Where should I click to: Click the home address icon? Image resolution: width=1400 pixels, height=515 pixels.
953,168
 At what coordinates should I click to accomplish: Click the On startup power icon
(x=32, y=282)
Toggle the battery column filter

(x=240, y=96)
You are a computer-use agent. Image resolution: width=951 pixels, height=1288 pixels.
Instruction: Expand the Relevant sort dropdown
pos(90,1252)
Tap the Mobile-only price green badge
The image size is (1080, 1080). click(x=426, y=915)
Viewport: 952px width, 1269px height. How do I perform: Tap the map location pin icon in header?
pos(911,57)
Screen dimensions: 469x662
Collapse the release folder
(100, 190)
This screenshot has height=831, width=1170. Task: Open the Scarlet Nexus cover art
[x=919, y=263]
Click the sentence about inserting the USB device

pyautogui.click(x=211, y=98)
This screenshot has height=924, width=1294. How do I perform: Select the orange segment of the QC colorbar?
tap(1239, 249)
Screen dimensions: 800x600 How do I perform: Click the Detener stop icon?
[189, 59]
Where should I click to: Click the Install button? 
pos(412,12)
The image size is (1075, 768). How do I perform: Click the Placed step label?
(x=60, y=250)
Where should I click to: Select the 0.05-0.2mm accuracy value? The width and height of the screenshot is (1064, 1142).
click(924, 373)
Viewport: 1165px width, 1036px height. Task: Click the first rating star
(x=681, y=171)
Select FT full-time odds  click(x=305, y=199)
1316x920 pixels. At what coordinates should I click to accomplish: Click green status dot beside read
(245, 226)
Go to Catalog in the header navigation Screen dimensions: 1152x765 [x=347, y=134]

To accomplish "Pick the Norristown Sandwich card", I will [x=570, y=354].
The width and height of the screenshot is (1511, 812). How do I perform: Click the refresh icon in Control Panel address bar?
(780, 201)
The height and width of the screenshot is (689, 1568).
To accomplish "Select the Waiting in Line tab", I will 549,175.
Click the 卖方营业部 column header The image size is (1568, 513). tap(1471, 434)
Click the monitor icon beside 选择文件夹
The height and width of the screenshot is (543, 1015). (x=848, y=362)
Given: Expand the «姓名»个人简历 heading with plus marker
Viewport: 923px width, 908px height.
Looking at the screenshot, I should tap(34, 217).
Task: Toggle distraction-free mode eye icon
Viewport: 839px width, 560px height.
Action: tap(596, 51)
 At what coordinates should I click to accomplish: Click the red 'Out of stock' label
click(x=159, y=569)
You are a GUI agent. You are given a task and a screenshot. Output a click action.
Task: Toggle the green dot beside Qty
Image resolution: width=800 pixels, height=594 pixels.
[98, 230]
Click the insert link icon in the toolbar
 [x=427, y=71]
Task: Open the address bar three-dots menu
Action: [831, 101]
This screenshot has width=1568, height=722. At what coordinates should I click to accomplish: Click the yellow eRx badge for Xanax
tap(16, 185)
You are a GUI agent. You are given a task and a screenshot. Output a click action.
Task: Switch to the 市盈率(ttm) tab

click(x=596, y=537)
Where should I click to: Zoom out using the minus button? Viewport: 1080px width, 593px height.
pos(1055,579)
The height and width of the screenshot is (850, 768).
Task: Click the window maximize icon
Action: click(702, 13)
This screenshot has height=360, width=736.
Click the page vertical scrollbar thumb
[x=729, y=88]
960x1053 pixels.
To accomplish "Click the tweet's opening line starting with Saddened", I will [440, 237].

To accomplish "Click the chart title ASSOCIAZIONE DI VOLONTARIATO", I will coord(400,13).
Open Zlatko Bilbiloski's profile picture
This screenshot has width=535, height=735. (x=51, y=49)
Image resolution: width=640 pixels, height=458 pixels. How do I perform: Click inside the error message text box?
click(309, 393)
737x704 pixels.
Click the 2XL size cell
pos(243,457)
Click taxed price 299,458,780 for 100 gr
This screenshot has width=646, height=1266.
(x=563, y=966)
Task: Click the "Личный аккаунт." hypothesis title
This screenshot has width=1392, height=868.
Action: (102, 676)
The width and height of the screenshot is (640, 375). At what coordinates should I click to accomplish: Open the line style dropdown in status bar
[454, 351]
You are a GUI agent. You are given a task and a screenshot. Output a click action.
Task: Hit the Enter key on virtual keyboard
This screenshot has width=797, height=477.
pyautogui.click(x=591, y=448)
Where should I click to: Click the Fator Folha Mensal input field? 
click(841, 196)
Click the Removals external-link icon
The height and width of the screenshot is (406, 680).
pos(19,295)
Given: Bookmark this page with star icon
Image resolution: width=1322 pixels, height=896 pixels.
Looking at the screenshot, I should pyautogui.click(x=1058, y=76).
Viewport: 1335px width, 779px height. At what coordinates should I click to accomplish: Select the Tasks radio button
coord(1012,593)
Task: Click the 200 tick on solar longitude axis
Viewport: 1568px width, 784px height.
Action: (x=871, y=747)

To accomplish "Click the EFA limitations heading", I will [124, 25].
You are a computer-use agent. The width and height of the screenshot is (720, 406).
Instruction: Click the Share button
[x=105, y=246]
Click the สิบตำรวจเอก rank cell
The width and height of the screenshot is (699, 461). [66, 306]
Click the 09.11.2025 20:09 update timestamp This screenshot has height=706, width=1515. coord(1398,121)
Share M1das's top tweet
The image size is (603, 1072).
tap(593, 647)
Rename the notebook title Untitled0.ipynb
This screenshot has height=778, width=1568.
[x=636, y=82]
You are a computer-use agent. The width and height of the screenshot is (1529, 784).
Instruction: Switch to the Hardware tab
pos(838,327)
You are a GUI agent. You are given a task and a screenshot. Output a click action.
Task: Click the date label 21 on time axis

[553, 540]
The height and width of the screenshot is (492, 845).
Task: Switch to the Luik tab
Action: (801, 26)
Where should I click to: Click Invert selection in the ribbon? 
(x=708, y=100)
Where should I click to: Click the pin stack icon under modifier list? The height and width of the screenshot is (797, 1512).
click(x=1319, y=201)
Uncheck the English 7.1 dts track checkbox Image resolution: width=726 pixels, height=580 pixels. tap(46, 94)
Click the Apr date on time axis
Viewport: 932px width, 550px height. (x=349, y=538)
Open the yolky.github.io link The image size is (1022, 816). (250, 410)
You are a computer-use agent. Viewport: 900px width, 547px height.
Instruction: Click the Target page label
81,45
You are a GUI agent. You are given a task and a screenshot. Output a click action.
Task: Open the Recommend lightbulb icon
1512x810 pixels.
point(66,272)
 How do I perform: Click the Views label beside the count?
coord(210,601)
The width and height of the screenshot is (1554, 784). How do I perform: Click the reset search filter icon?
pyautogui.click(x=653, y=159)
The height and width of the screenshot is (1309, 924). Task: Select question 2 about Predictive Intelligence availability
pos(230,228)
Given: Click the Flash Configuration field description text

* WHAT TO DO:
Reproduce the entries above in full, exactly as they read.

* ANSWER FOR THE TASK:
Where should I click to: Click the home address icon? Image resolution: width=1400 pixels, height=515 pixels.
953,168
 At what coordinates should I click to accomplish: Click the On startup power icon
(x=32, y=282)
Toggle the battery column filter

(x=240, y=96)
You are a computer-use agent. Image resolution: width=951 pixels, height=1288 pixels.
Instruction: Expand the Relevant sort dropdown
pos(90,1252)
Tap the Mobile-only price green badge
The image size is (1080, 1080). click(x=426, y=915)
Viewport: 952px width, 1269px height. How do I perform: Tap the map location pin icon in header?
pos(911,57)
Screen dimensions: 469x662
Collapse the release folder
(100, 190)
This screenshot has height=831, width=1170. Task: Open the Scarlet Nexus cover art
[x=919, y=263]
Click the sentence about inserting the USB device

pyautogui.click(x=211, y=98)
This screenshot has height=924, width=1294. How do I perform: Select the orange segment of the QC colorbar?
tap(1239, 249)
Screen dimensions: 800x600 How do I perform: Click the Detener stop icon?
[189, 59]
Where should I click to: Click the Install button? 
pos(412,12)
The image size is (1075, 768). How do I perform: Click the Placed step label?
(x=60, y=250)
Where should I click to: Select the 0.05-0.2mm accuracy value? The width and height of the screenshot is (1064, 1142).
click(924, 373)
Viewport: 1165px width, 1036px height. Task: Click the first rating star
(x=681, y=171)
Select FT full-time odds  click(x=305, y=199)
1316x920 pixels. At what coordinates should I click to accomplish: Click green status dot beside read
(245, 226)
Go to Catalog in the header navigation Screen dimensions: 1152x765 [x=347, y=134]

To accomplish "Pick the Norristown Sandwich card", I will [x=570, y=354].
The width and height of the screenshot is (1511, 812). How do I perform: Click the refresh icon in Control Panel address bar?
(780, 201)
The height and width of the screenshot is (689, 1568).
To accomplish "Select the Waiting in Line tab", I will 549,175.
Click the 卖方营业部 column header The image size is (1568, 513). tap(1471, 434)
Click the monitor icon beside 选择文件夹
The height and width of the screenshot is (543, 1015). (x=848, y=362)
Given: Expand the «姓名»个人简历 heading with plus marker
Viewport: 923px width, 908px height.
Looking at the screenshot, I should tap(34, 217).
Task: Toggle distraction-free mode eye icon
Viewport: 839px width, 560px height.
Action: tap(596, 51)
 At what coordinates should I click to accomplish: Click the red 'Out of stock' label
click(x=159, y=569)
You are a GUI agent. You are given a task and a screenshot. Output a click action.
Task: Toggle the green dot beside Qty
Image resolution: width=800 pixels, height=594 pixels.
[98, 230]
Click the insert link icon in the toolbar
 [x=427, y=71]
Task: Open the address bar three-dots menu
Action: [831, 101]
This screenshot has width=1568, height=722. At what coordinates should I click to accomplish: Click the yellow eRx badge for Xanax
tap(16, 185)
You are a GUI agent. You are given a task and a screenshot. Output a click action.
Task: Switch to the 市盈率(ttm) tab

click(x=596, y=537)
Where should I click to: Zoom out using the minus button? Viewport: 1080px width, 593px height.
pos(1055,579)
The height and width of the screenshot is (850, 768).
Task: Click the window maximize icon
Action: click(702, 13)
This screenshot has height=360, width=736.
Click the page vertical scrollbar thumb
[x=729, y=88]
960x1053 pixels.
To accomplish "Click the tweet's opening line starting with Saddened", I will [440, 237].

To accomplish "Click the chart title ASSOCIAZIONE DI VOLONTARIATO", I will coord(400,13).
Open Zlatko Bilbiloski's profile picture
This screenshot has width=535, height=735. (x=51, y=49)
Image resolution: width=640 pixels, height=458 pixels. How do I perform: Click inside the error message text box?
click(309, 393)
737x704 pixels.
Click the 2XL size cell
pos(243,457)
Click taxed price 299,458,780 for 100 gr
This screenshot has width=646, height=1266.
(x=563, y=966)
Task: Click the "Личный аккаунт." hypothesis title
This screenshot has width=1392, height=868.
Action: (102, 676)
The width and height of the screenshot is (640, 375). At what coordinates should I click to accomplish: Open the line style dropdown in status bar
[454, 351]
You are a GUI agent. You are given a task and a screenshot. Output a click action.
Task: Hit the Enter key on virtual keyboard
This screenshot has width=797, height=477.
pyautogui.click(x=591, y=448)
Where should I click to: Click the Fator Folha Mensal input field? 
click(841, 196)
Click the Removals external-link icon
The height and width of the screenshot is (406, 680).
pos(19,295)
Given: Bookmark this page with star icon
Image resolution: width=1322 pixels, height=896 pixels.
Looking at the screenshot, I should pyautogui.click(x=1058, y=76).
Viewport: 1335px width, 779px height. At what coordinates should I click to accomplish: Select the Tasks radio button
coord(1012,593)
Task: Click the 200 tick on solar longitude axis
Viewport: 1568px width, 784px height.
Action: (x=871, y=747)

To accomplish "Click the EFA limitations heading", I will [124, 25].
You are a computer-use agent. The width and height of the screenshot is (720, 406).
Instruction: Click the Share button
[x=105, y=246]
Click the สิบตำรวจเอก rank cell
The width and height of the screenshot is (699, 461). [66, 306]
Click the 09.11.2025 20:09 update timestamp This screenshot has height=706, width=1515. coord(1398,121)
Share M1das's top tweet
The image size is (603, 1072).
tap(593, 647)
Rename the notebook title Untitled0.ipynb
This screenshot has height=778, width=1568.
[x=636, y=82]
You are a computer-use agent. The width and height of the screenshot is (1529, 784).
Instruction: Switch to the Hardware tab
pos(838,327)
You are a GUI agent. You are given a task and a screenshot. Output a click action.
Task: Click the date label 21 on time axis

[553, 540]
The height and width of the screenshot is (492, 845).
Task: Switch to the Luik tab
Action: (801, 26)
Where should I click to: Click Invert selection in the ribbon? 
(x=708, y=100)
Where should I click to: Click the pin stack icon under modifier list? The height and width of the screenshot is (797, 1512).
click(x=1319, y=201)
Uncheck the English 7.1 dts track checkbox Image resolution: width=726 pixels, height=580 pixels. tap(46, 94)
Click the Apr date on time axis
Viewport: 932px width, 550px height. (x=349, y=538)
Open the yolky.github.io link The image size is (1022, 816). (250, 410)
You are a computer-use agent. Viewport: 900px width, 547px height.
Instruction: Click the Target page label
81,45
You are a GUI agent. You are given a task and a screenshot. Output a click action.
Task: Open the Recommend lightbulb icon
1512x810 pixels.
point(66,272)
 How do I perform: Click the Views label beside the count?
coord(210,601)
The width and height of the screenshot is (1554, 784). How do I perform: Click the reset search filter icon?
pyautogui.click(x=653, y=159)
The height and width of the screenshot is (1309, 924). Task: Select question 2 about Predictive Intelligence availability
pos(230,228)
Given: Click the Flash Configuration field description text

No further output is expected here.